Personal information
- Full name: Ognjen Petrović
- Date of birth: 18 October 1993 (age 32)
- Place of birth: Gradiška, Bosnia and Herzegovina
- Height: 1.93 m (6 ft 4 in)
- Position: Defender

Team information
- Current team: Kozara Gradiška
- Number: 3

Youth career
- Kozara Gradiška

Senior career*
- Years: Team / Apps / (Gls)
- 2011–2012: Kozara Gradiška / 13 / (0)
- 2013: Javor Ivanjica / 5 / (0)
- 2013: → Borac Banja Luka (loan) / 4 / (0)
- 2014–2018: Kozara Gradiška / 64 / (4)
- 2018–2019: Jedinstvo Žeravica
- 2019–2020: Rudar Prijedor
- 2020-: Kozara Gradiška

International career^{‡}
- 2012: Bosnia and Herzegovina U-19 / 2 / (0)
- 2012–: Bosnia and Herzegovina U-21 / 4 / (0)
- 2014–: Republika Srpska U-23 / 2 / (0)

= Ognjen Petrović (footballer, born 1993) =

Bosnian-Herzegovinian footballer (born 1993)

Ognjen Petrović (Огњен Петровић; born 18 October 1993) is a Bosnian-Herzegovinian footballer who plays for FK Jedinstvo Žeravica in the Second League of the Republika Srpska.

==Club career==
Born in Gradiška, Bosnia and Herzegovina, he played with local club FK Kozara Gradiška in the 2011–12 Premier League of Bosnia and Herzegovina.

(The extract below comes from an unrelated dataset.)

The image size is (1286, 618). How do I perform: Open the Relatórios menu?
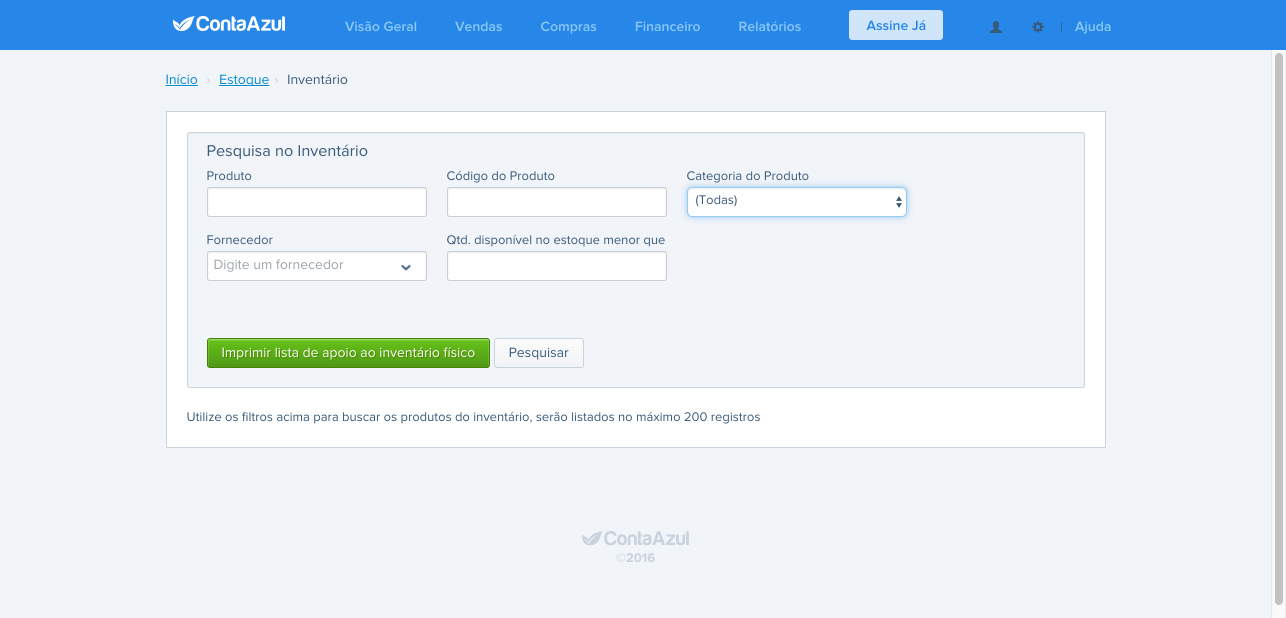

At the end of the season Kozara was relegated and Petrović played in the 2012–13 First League of the Republika Srpska. During the winter break, he moved to Serbia by signing with top league side FK Javor Ivanjica. He made his debut in the 2012–13 Serbian SuperLiga on March 2, 2013, in a victory of Javor over FK Smederevo by 4–0. In summer 2013 he agreed a loan deal with FK Borac Banja Luka this way returning to the Bosnian top league. He later had a spell with Rudar Prijedor.

==International career==
Ognjen Petrović was a member of the Bosnian U-19 team. Since 2012 he has been a member of the Bosnian U-21 team.